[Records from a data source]
-- -- --
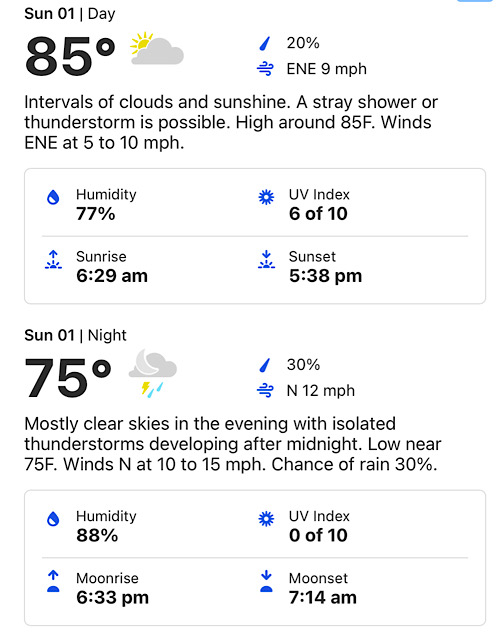Select the Sun 01 Night heading
Image resolution: width=500 pixels, height=632 pixels.
tap(75, 335)
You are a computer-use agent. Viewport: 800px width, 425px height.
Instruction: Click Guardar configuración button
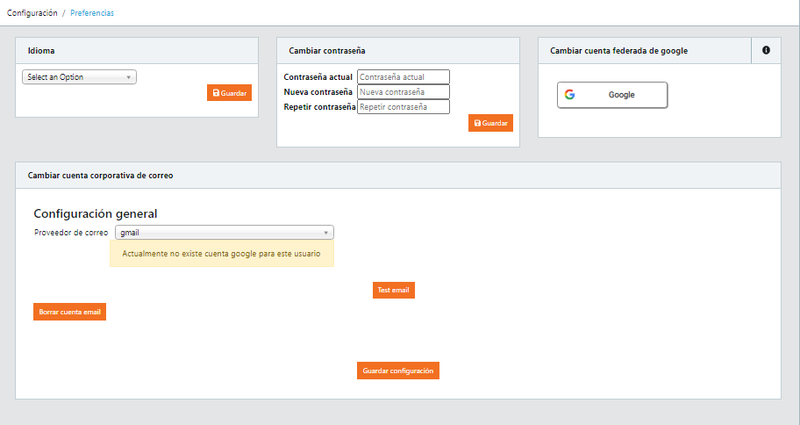click(398, 370)
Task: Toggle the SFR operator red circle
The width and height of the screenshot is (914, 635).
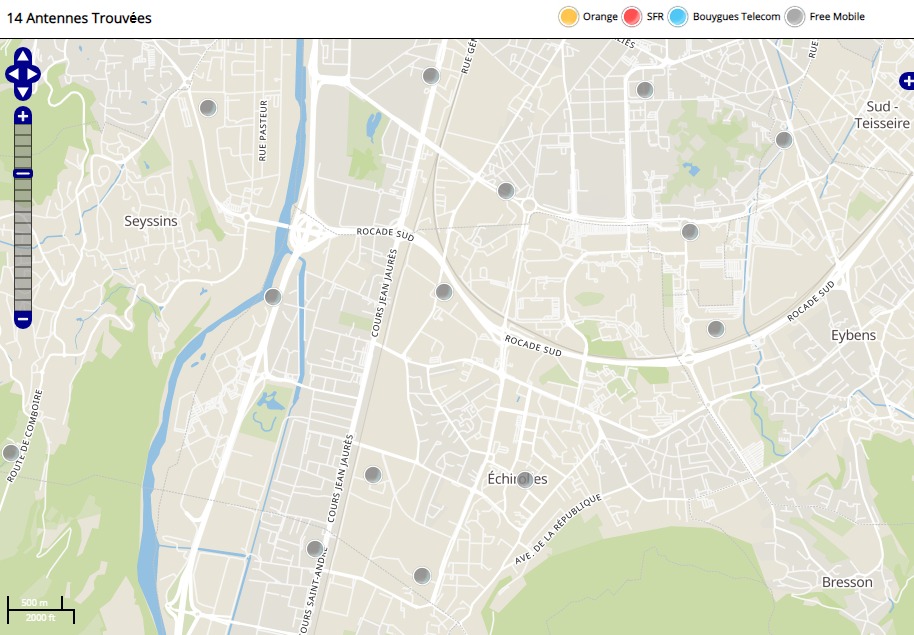Action: coord(631,17)
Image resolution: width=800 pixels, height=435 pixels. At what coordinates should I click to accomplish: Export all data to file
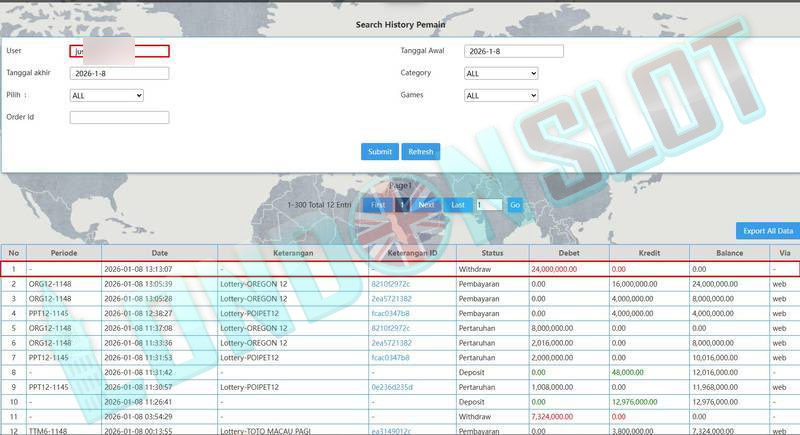(767, 231)
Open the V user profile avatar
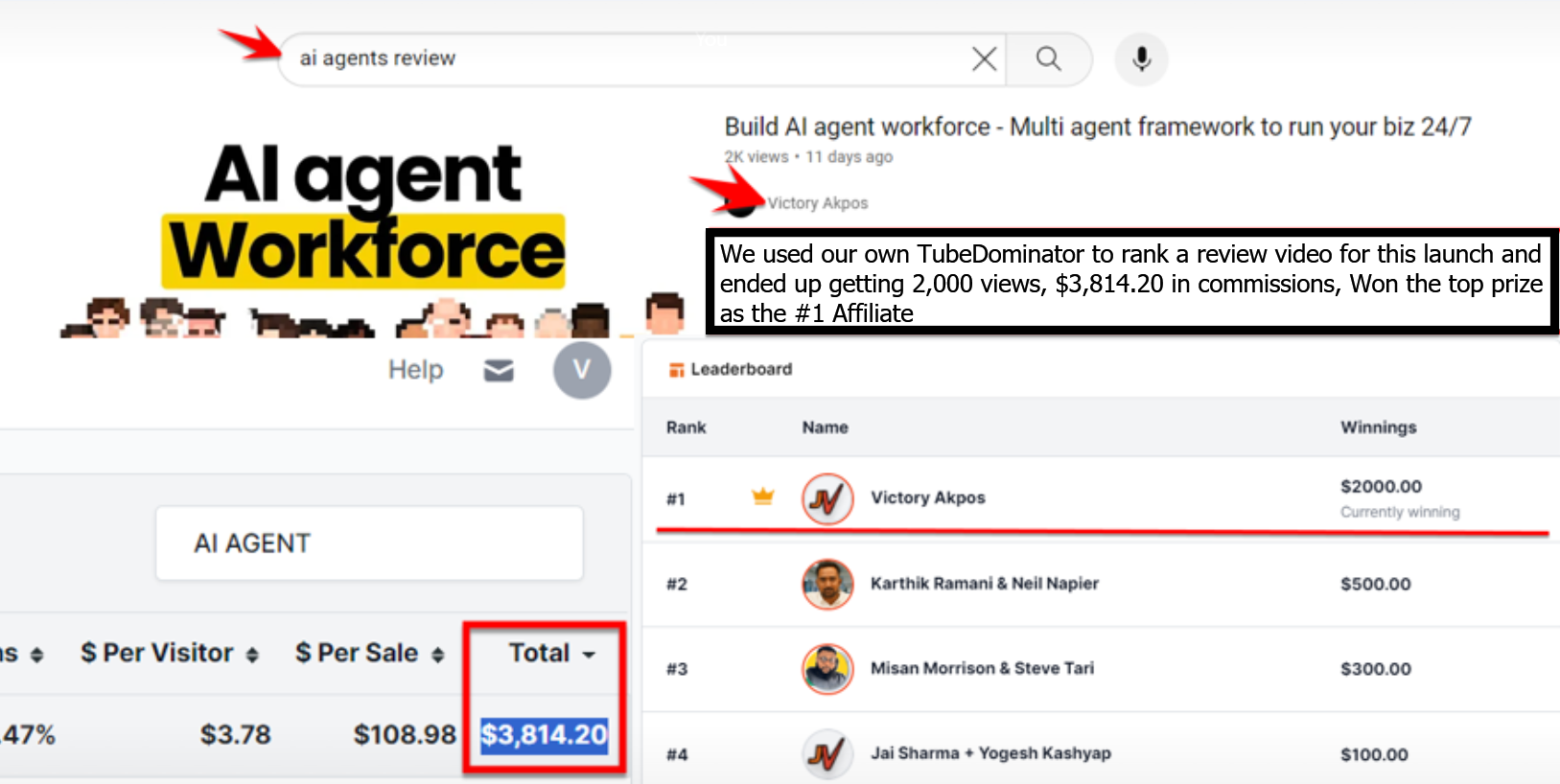 coord(582,371)
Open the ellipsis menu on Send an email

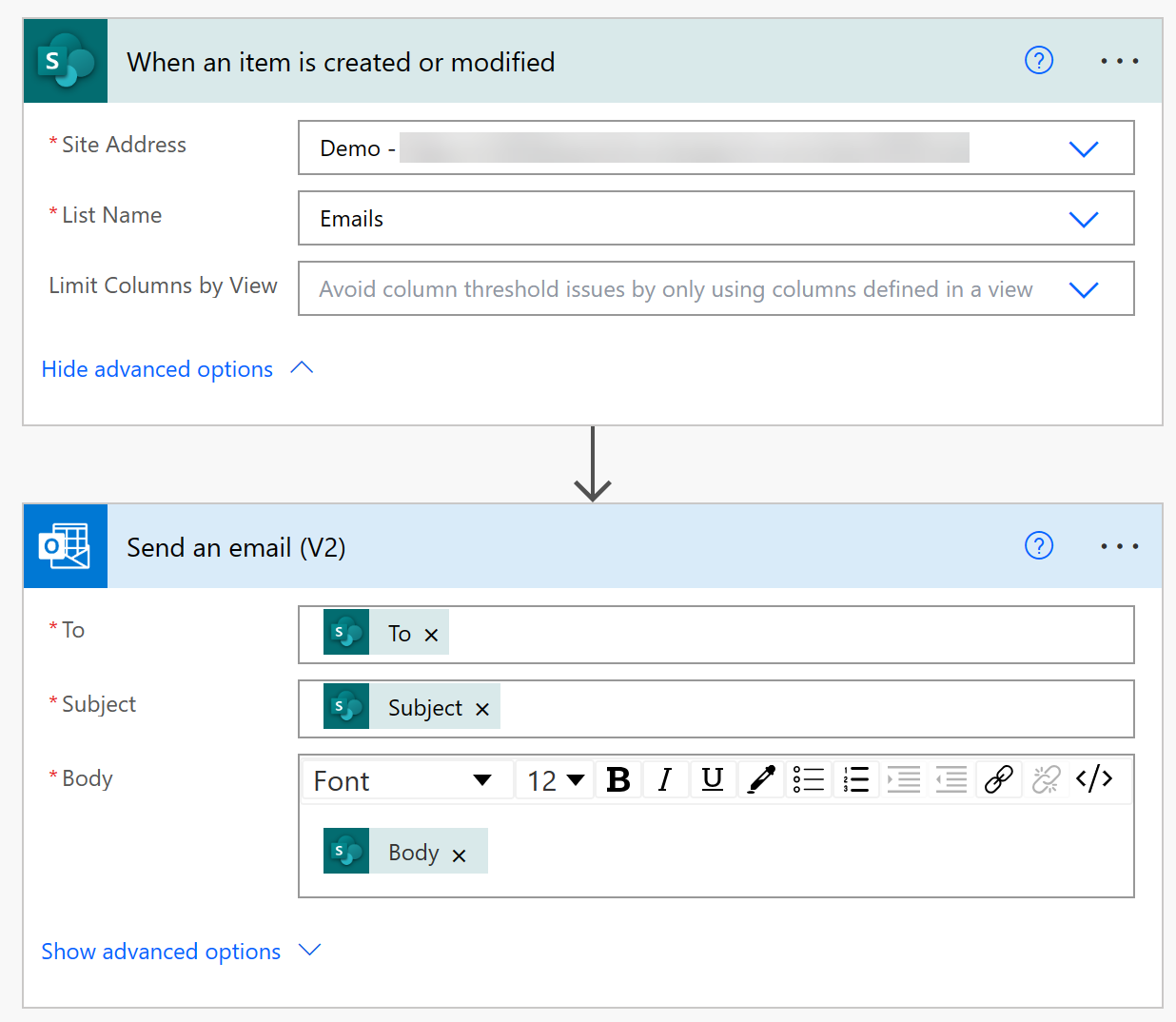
-- -- --
» Requirements: Rewrite the material above as a numbered list with one line per item, skipping blank lines and leaving out the pictures.

» Result below:
1. Select the Sun 01 Night heading
2. Image resolution: width=500 pixels, height=632 pixels.
3. tap(75, 335)
4. You are a computer-use agent. Viewport: 800px width, 425px height.
5. Instruction: Click Guardar configuración button
6. click(398, 370)
7. Task: Toggle the SFR operator red circle
8. The width and height of the screenshot is (914, 635).
9. Action: coord(631,17)
10. Image resolution: width=800 pixels, height=435 pixels. At what coordinates should I click to accomplish: Export all data to file
11. (767, 231)
12. Open the V user profile avatar
13.  coord(582,371)
14. Open the ellipsis menu on Send an email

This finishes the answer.